Biliyorsunuz uzun zamandan beri yazmıyordum. Yazmamam için kendimce nedenlerin vardı. Henüz bitmiş de değil ama arada bir böyle buluşmayı da özlüyorum.
Sizlerle buluşmak bana her zaman farklı bir heyecan ve ayrı bir zevk vermiştir.
Bu günkü buluşma gerekçem de, siyasetin hareketlenmesi münasebeti ile seçim ve siyaset üzerine oldu.
Siyaset ve seçim, demokrasilerin olmazsa olmazlarıdır.
Yalnız bu olmazsa olmazlar bazen kişilere, zamana ve bulunulan yere göre değişebiliyor. Öncelikle ben bulunduğum yerde kendimce bir tahlil yapmak istiyorum. Benim gibi düşünmeyenlerin fikirlerine de saygı duyuyorum.
Bana göre;
Özü itibarı ile çok önemli masumane bir amaca hizmet eden bu iki kavram maalesef ülkemizde öyle bir hal almış ki, kimsenin bu iki kavrama güveni de inancı da kalmamış.
Birileri bize Siyaset ve seçim kavramlarından ne anlıyorsunuz diye sorsa sizleri bilmem ama ben, siyaset ve seçimler için şu açıklamayı yapardım.
Siyaset: En kısa biçimi ile, binlerce yıldır yönetenlerle yönetilenlerin arasındaki sorunların giderilmesi için gücün elde edilmesi ilkesine dayanır.

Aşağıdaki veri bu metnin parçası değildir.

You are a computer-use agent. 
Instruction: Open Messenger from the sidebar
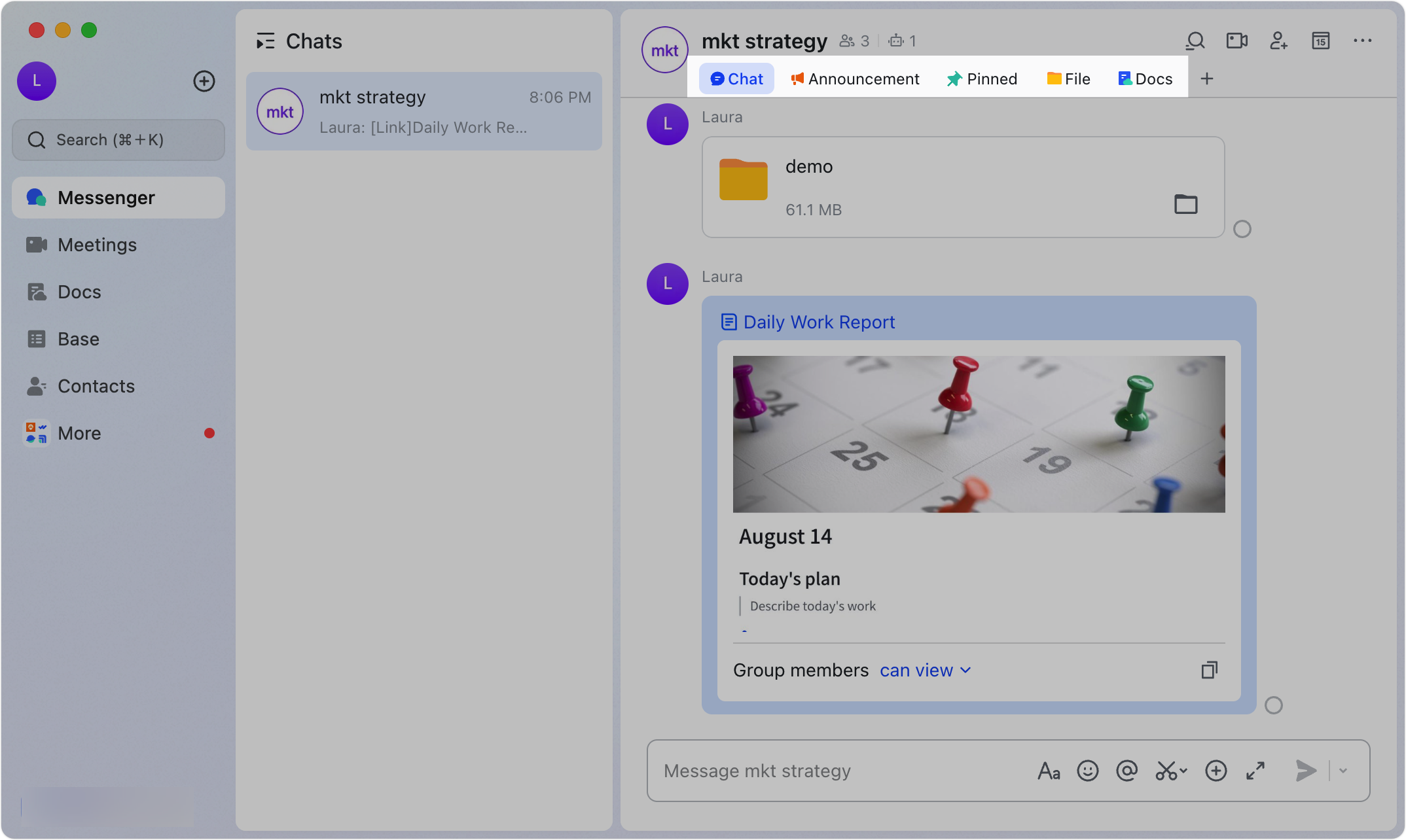tap(106, 197)
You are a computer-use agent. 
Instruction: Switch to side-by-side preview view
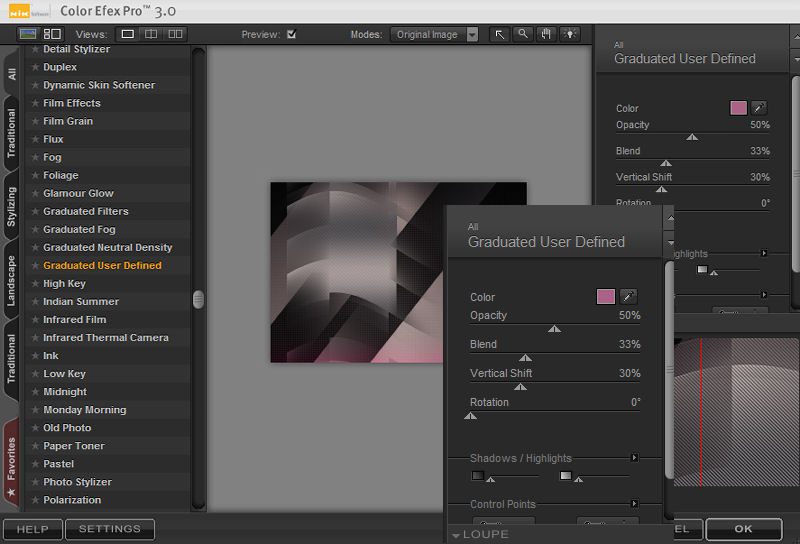pos(175,34)
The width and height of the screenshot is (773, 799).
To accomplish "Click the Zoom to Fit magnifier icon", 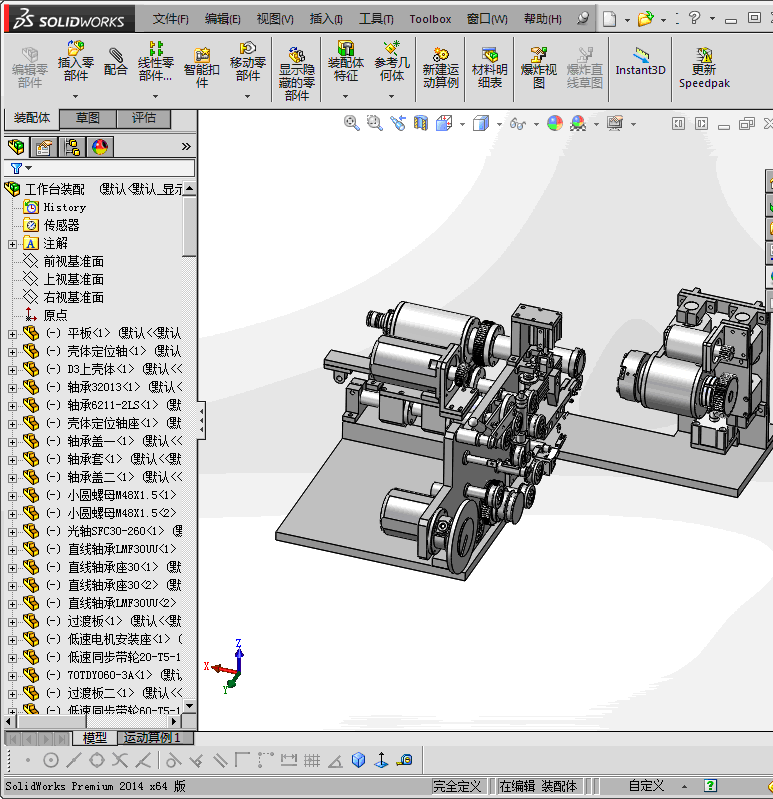I will 351,122.
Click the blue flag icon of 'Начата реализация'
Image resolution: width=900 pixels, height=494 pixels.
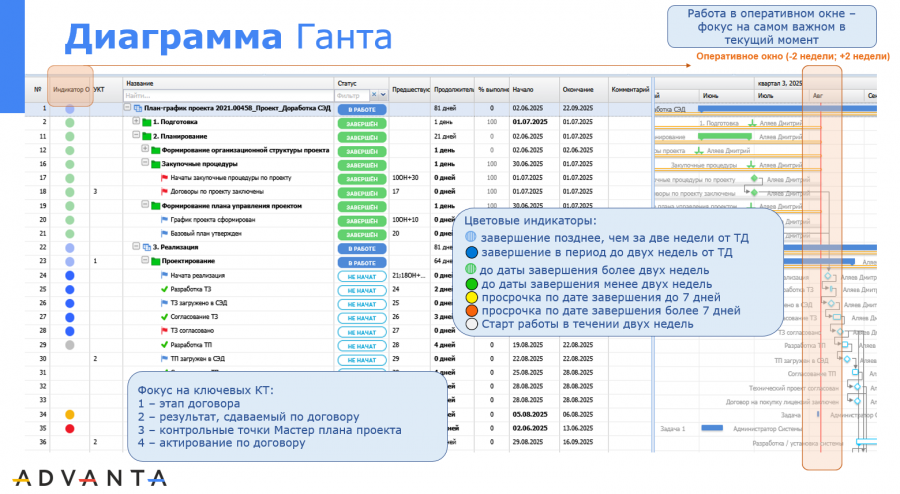(164, 274)
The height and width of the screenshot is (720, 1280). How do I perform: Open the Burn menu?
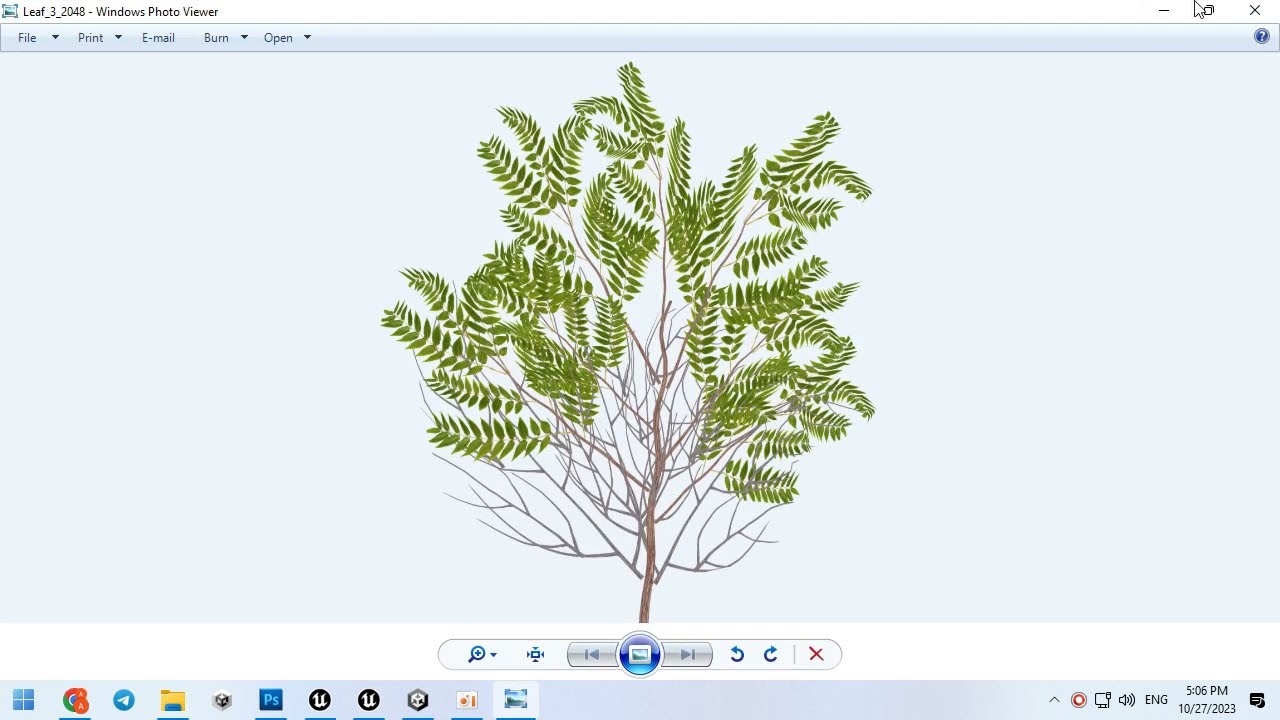(216, 37)
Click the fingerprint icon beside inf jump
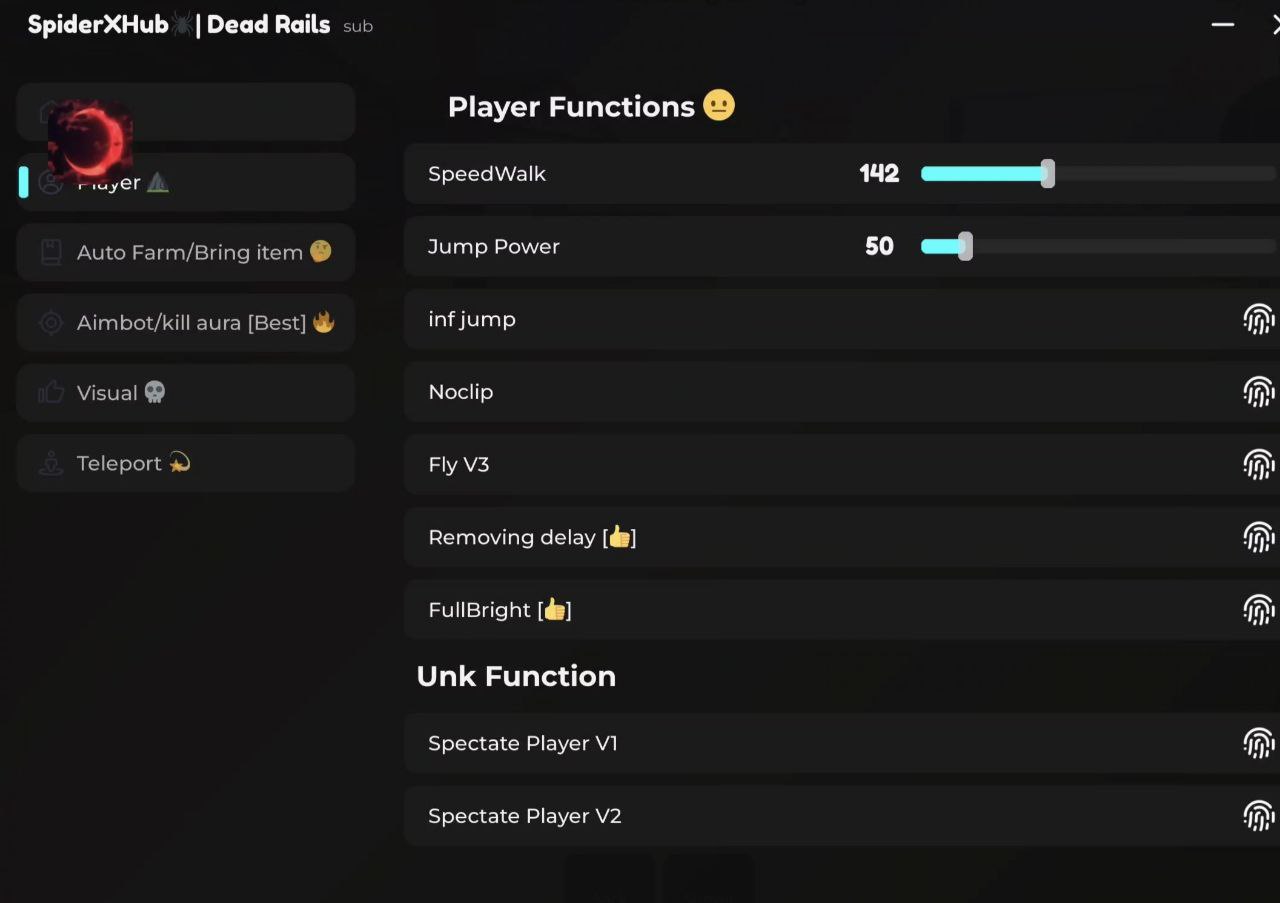 1258,319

Seçim ise kısaca, seçmenlerin kendilerini temsil etmelerini istedikleri kişileri belirlemeleri, yada siyasi güce erişmek için siyasetçilerin, bütün bilgi birikimlerini, projelerini ve varsa referanslarını göstermek koşulu ile insanları(seçmenleri) kendileri lehine oy kullanmalarına ikna etmeleridir. Diyebilirim
Peki bu tanımların gerçek siyasetle ve gerçek seçimlerle bir ilgisi yada bir benzerliği var mı derseniz üzülerek ifade edeyim ki yok.

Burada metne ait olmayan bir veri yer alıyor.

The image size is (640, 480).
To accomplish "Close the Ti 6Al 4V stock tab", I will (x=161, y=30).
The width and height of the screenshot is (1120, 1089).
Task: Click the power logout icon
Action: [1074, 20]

Gelelim günümüz siyasetine.
Günümüz siyasetinde bilgiye, beceriye, projeye, vizyona … hiç gerek yok. Bunlarda neymiş bütün bunlar, boşa harcanmış zaman içinde anlamsız çabadan başka bir şey değil. Angarada dayın varsa tamam.
Hal böyle olunca siyasetçiler yaşadıkları yerlerdeki insanların sorunları ile ilgilenmek bir tarafa, seçmenlerini yani vatandaşı görmez, dinlemez ve duymazlar. Çünkü vatandaş kendi iradesini teslim edeceği insanı seçme hakkına sahip değil.

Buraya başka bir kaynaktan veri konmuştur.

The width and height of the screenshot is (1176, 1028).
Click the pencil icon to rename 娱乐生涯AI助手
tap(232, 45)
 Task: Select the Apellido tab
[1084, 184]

Bütün bunları herkes biliyor. Bunlar tek benim bildiğim şeyler değil. Biliyorum. Bu durumu kabul edende yok gördüğüm kadarı ile. Ama nasıl olurda bir toplumda hiç kimsenin kabul etmediği bir sistem sanki herkesin isteğiymişçesine devam ettirilebilir. İşte burayı da benim gibi kimsenin aklı almıyor.(mu)? Yoksa işimize mi gelmiyor.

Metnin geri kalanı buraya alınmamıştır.